Quizá sea porque esta obra es de lectura obligada en las escuelas colombianas, por desgracia –y digo esto porque en el colegio se la impone poco más que como una obligación que hay que hacer junto con los otros deberes-, o porque representa un doloroso testimonio de la explotación cauchera en las selvas del Amazonas; pero esta obra no deja indiferente a nadie. Toda la sordidez de la jungla colombiana es desnudada en este libro que denuncia el absoluto desamparo estatal en aquellas remotas regiones de la Nación, un testimonio que evidencia el trato inhumano en la explotación cauchera a comienzos del siglo XX.

El poeta Arturo Cova huye junto con Alicia al Casanare debido a que esta última rehúsa casarse con un terrateniente en Bogotá. La tradicional sociedad capitalina no ve con beneplácito este desaguisado por lo que toman cartas en el asunto, decididos a encarcelar a toda costa a Cova, narrador de la historia y aparente personaje de la vida real quien le deja a José Eustasio Rivera los manuscritos originales que conforman el cuerpo del libro.

En esta fuga se toparán con una serie de variopintos personajes curtidos por las penurias del campo y las necesidades del medio, donde la vida y la muerte penden de un hilo. Casi todas las rencillas se resuelven a muerte, no existe la ley, al menos no como una institución concreta del gobierno. Los habitantes del llano y del Amazonas son seres que se mimetizan con el entorno para poder sobrevivir y Arturo Cova no es tan ingenuo como para no apreciar esto, por lo que paulatinamente su carácter será forjado por las durezas de la selva.

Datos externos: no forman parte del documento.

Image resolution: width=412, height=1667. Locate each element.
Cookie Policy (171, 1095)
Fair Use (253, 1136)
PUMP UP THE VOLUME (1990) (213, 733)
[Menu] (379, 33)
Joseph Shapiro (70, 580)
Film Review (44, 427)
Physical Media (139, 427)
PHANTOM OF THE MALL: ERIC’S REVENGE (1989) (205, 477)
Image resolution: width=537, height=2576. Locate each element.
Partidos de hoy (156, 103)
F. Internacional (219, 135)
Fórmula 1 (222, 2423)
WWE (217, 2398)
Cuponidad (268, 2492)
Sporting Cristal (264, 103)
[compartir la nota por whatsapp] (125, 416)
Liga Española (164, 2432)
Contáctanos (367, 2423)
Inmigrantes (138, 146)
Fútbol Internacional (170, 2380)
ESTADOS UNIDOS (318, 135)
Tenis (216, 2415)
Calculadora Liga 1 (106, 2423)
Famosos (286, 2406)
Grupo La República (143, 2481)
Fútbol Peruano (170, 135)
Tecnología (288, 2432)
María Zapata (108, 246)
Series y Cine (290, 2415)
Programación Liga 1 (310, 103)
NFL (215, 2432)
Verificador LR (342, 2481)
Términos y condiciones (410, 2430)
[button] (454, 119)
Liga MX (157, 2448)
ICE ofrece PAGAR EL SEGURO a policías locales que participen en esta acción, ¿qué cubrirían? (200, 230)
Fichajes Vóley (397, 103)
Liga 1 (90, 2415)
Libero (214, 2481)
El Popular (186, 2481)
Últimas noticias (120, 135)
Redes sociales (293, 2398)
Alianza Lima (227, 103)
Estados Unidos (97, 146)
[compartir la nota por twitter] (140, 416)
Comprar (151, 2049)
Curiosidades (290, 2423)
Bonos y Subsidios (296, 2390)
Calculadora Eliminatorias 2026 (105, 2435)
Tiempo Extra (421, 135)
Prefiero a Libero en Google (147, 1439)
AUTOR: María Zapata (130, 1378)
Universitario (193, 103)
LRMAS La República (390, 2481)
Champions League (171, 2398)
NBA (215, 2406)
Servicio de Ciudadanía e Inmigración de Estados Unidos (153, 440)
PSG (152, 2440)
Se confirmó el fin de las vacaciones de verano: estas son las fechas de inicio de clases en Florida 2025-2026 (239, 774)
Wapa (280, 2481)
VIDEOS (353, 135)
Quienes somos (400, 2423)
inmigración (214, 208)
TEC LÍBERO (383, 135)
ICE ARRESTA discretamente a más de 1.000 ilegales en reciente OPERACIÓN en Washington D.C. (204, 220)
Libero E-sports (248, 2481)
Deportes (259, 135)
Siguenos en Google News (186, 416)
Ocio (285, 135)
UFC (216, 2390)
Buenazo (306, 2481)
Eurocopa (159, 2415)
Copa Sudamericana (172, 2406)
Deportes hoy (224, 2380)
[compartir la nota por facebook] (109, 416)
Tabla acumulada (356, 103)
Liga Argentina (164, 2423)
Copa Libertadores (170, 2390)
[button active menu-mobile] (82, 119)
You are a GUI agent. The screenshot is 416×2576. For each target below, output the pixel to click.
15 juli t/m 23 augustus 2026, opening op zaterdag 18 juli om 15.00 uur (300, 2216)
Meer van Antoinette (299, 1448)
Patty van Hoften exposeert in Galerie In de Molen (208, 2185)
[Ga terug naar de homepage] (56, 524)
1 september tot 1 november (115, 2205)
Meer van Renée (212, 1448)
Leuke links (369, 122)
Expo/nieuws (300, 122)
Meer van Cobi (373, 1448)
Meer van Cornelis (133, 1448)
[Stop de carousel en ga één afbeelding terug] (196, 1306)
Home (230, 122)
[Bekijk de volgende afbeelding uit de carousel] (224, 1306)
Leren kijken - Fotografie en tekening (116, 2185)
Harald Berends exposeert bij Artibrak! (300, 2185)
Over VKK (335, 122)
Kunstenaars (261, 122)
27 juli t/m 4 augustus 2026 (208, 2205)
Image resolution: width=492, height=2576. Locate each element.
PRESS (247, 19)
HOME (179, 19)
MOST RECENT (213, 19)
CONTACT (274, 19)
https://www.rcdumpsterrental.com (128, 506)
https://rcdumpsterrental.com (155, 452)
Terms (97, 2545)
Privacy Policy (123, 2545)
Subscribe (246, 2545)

En su huida, Cova se siente en clara desventaja en tanto anda junto con su acompañante Alicia. Descubre con amargura que la mujer más que un lujo es un sujeto que requiere ser fuerte como las demás criaturas, por lo que empieza a sentir cierto desapego por Alicia, ya que ella es demasiado delicada para una tierra que exige su cuota de tenacidad para poder salir indemne de sus agrestes rigores:

“Casanare no me aterraba con sus espeluznantes leyendas… Pero Alicia me estorbaba como un grillete. ¡Si al menos fuera más arriscada, menos bisoña, más ágil! La pobre salió de Bogotá en circunstancias aflictivas, no sabía montar a caballo, el rayo del sol la congestionaba, y cuando a trechos prefería caminar a pie, yo debía imitarla pacientemente, cabestreando la cabalgadura” (Pág. 25)

En esta continua huida se topan con Don Rafael, “Don Rafo”, amigo del padre de Arturo y comerciante de chucherías que anda por las zonas selváticas en busca de clientela para sus artilugios; junto con él, los fugitivos emprenden la travesía que los llevará hasta la hacienda “La Maporita”, sitio en el que viven las mulatas Sebastiana y la niña Griselda, y junto a ellas Fidel Franco (amante de la niña Griselda) y Antonio Correa, dos rústicos vaqueros del llano.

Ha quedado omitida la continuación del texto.